ML Models built up with low level primitives in TF 

Low level primitives specify linear algebraic operations

Models trained using low-level optimizer primitives

Machine learning models can be implemented in TensorFlow using the lower level TensorFlow primitives which are operations and tensors.

TensorFlow also provides low level primitives to specify optimizers that can find the maxima or minima of a loss function.

If a machine learning model can be reduced to linear algebraic operations, it can be implemented in TensorFlow.



In this lesson:

1. Linear regression
2. Logistic regression

In [None]:
import tensorflow as tf
import numpy as np
import matplotlib.pyplot as plt 
rng = np.random
logs_path = '../../logs/lesson2'

# Linear Regression 

Linear regression attempts to model the relationship between two variables by fitting a linear equation to observed data.

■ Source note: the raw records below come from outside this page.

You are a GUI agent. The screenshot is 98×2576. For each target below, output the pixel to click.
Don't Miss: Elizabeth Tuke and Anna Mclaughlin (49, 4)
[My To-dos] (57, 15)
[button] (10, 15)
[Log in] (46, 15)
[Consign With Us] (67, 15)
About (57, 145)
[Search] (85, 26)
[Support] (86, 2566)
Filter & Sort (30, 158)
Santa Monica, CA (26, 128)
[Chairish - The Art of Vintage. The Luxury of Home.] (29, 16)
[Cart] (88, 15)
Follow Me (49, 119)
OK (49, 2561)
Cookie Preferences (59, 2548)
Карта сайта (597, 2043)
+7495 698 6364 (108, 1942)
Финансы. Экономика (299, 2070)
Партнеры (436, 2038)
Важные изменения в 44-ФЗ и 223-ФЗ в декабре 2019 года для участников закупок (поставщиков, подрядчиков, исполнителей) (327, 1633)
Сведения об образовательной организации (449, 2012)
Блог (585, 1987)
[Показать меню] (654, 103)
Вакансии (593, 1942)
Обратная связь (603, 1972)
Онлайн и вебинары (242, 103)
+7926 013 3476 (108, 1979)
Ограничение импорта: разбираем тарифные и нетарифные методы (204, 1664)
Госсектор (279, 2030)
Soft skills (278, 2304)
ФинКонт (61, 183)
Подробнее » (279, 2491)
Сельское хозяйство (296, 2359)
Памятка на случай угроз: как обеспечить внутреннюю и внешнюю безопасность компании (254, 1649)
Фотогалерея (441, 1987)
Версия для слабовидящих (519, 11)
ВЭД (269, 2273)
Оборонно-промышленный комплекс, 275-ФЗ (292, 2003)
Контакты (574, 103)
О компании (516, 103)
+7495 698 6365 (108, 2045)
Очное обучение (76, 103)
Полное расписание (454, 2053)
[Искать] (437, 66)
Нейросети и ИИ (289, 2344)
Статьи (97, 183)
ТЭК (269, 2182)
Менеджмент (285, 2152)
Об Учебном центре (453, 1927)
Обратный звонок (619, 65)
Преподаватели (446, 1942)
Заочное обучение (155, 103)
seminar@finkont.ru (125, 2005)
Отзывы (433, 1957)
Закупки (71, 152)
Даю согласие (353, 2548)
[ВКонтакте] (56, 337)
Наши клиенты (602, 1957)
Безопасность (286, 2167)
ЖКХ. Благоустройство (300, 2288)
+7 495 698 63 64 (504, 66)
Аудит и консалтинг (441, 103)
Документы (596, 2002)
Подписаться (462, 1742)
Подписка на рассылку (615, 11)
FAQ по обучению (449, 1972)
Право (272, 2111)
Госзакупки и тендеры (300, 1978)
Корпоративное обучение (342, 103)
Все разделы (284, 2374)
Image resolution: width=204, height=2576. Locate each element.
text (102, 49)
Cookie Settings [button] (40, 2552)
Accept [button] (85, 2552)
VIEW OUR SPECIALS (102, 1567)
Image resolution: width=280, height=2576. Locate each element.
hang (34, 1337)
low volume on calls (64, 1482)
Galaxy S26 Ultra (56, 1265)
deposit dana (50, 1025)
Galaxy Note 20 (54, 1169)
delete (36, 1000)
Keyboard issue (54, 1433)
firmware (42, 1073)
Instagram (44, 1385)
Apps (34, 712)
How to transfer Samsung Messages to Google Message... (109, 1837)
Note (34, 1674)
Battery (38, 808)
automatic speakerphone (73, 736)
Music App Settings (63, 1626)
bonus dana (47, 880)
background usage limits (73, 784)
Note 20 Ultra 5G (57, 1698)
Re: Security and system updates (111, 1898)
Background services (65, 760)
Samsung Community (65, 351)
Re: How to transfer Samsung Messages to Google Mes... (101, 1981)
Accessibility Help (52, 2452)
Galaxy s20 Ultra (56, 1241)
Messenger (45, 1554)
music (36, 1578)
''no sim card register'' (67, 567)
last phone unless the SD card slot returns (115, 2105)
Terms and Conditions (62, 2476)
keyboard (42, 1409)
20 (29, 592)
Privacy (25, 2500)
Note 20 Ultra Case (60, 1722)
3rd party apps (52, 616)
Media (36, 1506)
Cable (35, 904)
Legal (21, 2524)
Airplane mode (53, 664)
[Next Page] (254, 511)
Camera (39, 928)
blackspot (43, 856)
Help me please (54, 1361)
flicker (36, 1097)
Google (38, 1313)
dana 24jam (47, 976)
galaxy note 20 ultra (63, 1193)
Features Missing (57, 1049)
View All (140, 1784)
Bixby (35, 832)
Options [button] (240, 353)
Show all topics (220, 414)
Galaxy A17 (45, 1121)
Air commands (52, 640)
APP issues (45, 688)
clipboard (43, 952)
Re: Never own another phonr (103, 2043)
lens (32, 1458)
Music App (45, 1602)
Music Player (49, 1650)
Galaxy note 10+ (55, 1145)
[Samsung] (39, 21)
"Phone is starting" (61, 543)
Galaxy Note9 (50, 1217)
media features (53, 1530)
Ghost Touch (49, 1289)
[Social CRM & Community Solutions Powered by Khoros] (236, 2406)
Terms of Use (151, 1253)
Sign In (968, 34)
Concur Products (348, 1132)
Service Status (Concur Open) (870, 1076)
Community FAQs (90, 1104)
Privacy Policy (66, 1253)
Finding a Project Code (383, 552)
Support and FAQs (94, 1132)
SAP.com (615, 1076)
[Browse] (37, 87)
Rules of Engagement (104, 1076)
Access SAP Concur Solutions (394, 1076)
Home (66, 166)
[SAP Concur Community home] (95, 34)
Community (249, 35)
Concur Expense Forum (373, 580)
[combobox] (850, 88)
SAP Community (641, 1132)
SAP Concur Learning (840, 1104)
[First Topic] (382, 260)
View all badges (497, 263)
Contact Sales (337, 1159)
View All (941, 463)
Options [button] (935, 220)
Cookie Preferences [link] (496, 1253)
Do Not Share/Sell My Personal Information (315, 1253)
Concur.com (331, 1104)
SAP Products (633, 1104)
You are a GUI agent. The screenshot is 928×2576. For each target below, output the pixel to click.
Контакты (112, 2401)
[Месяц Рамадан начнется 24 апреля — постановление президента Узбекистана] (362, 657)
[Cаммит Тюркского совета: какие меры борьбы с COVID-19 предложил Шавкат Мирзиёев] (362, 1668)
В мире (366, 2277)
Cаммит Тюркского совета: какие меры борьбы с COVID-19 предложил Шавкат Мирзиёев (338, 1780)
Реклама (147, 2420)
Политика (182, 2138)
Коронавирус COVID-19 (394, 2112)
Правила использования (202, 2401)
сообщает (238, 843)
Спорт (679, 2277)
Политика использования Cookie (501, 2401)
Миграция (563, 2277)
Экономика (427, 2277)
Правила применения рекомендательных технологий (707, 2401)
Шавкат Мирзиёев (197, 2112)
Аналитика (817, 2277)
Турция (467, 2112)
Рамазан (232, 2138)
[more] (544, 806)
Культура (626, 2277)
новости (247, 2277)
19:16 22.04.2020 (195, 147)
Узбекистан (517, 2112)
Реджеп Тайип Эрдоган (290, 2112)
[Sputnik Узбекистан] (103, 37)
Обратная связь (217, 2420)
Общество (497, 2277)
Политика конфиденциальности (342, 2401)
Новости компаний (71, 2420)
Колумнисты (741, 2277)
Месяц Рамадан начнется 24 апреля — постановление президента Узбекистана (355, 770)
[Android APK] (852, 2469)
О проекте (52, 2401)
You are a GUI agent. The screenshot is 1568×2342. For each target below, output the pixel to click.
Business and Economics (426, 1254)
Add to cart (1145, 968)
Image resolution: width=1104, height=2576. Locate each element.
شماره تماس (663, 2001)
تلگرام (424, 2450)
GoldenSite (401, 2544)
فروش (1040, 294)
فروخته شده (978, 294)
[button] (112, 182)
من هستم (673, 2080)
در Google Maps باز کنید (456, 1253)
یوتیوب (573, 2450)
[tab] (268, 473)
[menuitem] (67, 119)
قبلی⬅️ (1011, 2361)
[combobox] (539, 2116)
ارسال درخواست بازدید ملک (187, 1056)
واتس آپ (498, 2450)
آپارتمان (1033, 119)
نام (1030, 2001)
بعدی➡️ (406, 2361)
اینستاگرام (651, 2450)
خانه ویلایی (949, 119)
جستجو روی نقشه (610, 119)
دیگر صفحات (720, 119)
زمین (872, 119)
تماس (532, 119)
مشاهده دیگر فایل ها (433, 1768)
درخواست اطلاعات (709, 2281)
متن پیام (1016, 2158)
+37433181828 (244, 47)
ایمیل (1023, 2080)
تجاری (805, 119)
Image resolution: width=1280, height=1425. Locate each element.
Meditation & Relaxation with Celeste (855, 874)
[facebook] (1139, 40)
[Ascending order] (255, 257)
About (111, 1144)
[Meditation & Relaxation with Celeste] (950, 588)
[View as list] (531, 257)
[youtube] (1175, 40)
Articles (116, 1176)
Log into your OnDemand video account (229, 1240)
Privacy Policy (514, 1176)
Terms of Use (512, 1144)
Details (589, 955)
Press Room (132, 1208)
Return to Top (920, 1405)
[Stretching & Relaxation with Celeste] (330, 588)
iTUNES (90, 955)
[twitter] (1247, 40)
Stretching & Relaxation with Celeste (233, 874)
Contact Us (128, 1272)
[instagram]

One variable is considered to be an explanatory variable, and the others are considered to be dependent variables. For our example, we want to relate the variable Y to the variable X using a linear regression model. 

Specification of the model:
$y$ = $b$ + $w_1$$x_1$ + ... +  $w_p$$x_p$
- $y$ is the regressed variable
- $w$'s are the weights
- $b$ is the bias term
- $x$'s are the features used to model y



Model relationship of dependent variable against independent variables

$y$ = $b$ + $w_1$$x_1$ + ... +  $w_p$$x_p$

- $y$ is the regressed variable
- $w$'s are the weights, $b$ is the bias term
- $x$'s are the features used to model y

For this example, we will use some toy data so that we can get a hang of how to build a model without worrying about how to manage the data.

Some toy data

In [None]:

train_X = np.asarray([3.3,4.4,5.5,6.71,6.93,4.168,9.779,6.182,7.59,2.167,
                         7.042,10.791,5.313,7.997,5.654,9.27,3.1])
train_Y = np.asarray([1.7,2.76,2.09,3.19,1.694,1.573,3.366,2.596,2.53,1.221,
                         2.827,3.465,1.65,2.904,2.42,2.94,1.3])
n_samples = train_X.shape[0]

## Linear Regression Model

New concepts:
1. Placeholders: https://www.tensorflow.org/api_guides/python/io_ops#Placeholders
2. Variables: https://www.tensorflow.org/programmers_guide/variables

In [None]:
# Defining the computational graph for linear regression with 1 explanatory variable
# p = 1

# Input to the graph
y = tf.placeholder(dtype = tf.float32, name = 'InputData') # Placeholders - https://www.tensorflow.org/api_guides/python/io_ops#Placeholders
x = tf.placeholder(dtype = tf.float32, name = 'LabelData')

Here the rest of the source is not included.